This is a very important subject. It explains so much of why life is the way it is for man. If we try to cope with the difficulties of our daily labour without a biblical understanding of it, we are going to feel quite dissatisfied and discontent in our daily work. in order to understand the ‘Why?’ of our daily work, it must be seen in the context of the divine sentence pronounced by God on Adam after the fall. Our daily toil should never be seen in isolation from that sentence, no matter what the nature of that work is. We saw last week, how the first man and woman, by their disobedience, brought sin into the world, making them immediately ashamed in the presence of each other, and of God. They were no longer RightWithGod, nor right with one another as they were before. We also saw how God pronounced sentence on the woman.
Today, we are going to look at the all-important sentence pronounced on the man, Adam. Notice that this sentence is far more involved than that pronounced on the woman. First of all the ground is severely adversely affected by the fall. God pronounces a curse upon it: “Cursed be the ground for thy sake” (as a result of your disobedience). The sad effects of Adam’s sin on the ground is that the growing of crops for food was going to be accompanied by sorrow. This was a massive and very sad change. It was not the beginning of man’s work activity, because man was commanded to work even before the fall: Genesis 2:15, “The Lord God took the man, and put him into the garden of Eden to dress it and to keep it”; At this point labour was a totally satisfying and pleasurable activity. The difference that came into man’s work activity was that the experience changed from a totally satisfying one into one of much toil and much frustration: Genesis 3: 17-19: “In sorrow shalt thou eat of it all the days of thy life”. The diet at that time was mainly vegetable in character. This necessitated working the earth, but it would produce not only what was planted, but unwanted things, such as thorns and thistles: “Thorns and thistles shall it bring forth unto thee; and thou shalt eat of the herb of the field”. It was to be hard toil: “In the sweat of thy brow shalt thou eat bread”, and this continues throughout man’s life on this earth.

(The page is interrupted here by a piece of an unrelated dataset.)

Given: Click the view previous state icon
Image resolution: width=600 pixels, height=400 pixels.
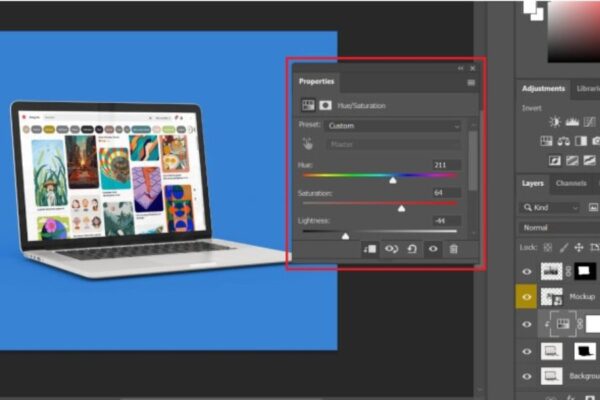Looking at the screenshot, I should tap(391, 249).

Does this have relevance for us today? It most certainly does. We are not all farmers, but the principles apply to every job in this life, whether we are manual workers, office workers, computer operators, top surgeons or even pastors, the principles apply. Every one soon comes up against thorns and thistle in some form in his daily work. The natural man sees nothing in his labours but toil and frustration, and he ends up living for his days off and his holidays for respite. This is the only way he can cope. He is not RightWithGod, and, consequently, no matter how satisfying the job may at first appear, eventually he cannot see his work as much more than a means of earning his living. However, for the child of God who has been made RightWithGod through Jesus Christ, things are, or should be different. He reads the first three chapters of Genesis, and he sees God’s judgement on mankind mixed with gospel mercy in Genesis 3:16. This enables him to cope with the thorns and thistles, because he knows they are God’s righteous judgement on mankind because of sin; he knows that by a full acceptance of God’s sentence, He glorifies God. He is saying to God, ‘Thou art just and right in all thy dealings with me, and because I see thy great mercy to me as a sinner in the promise of the Saviour in Genesis 3:15, I bow to thy rightness and justice’.
The unbeliever sees his labours as simply an economic activity, but the person who is RightWithGod sees his labours as a religious activity. He worships and glorifies God in his submission to the sentence. He is happy that in his work, because it brings him nearer to God, and that is the happiness of the christian in every area of his life. Once we really grasp this, our experience of daily labour is transformed.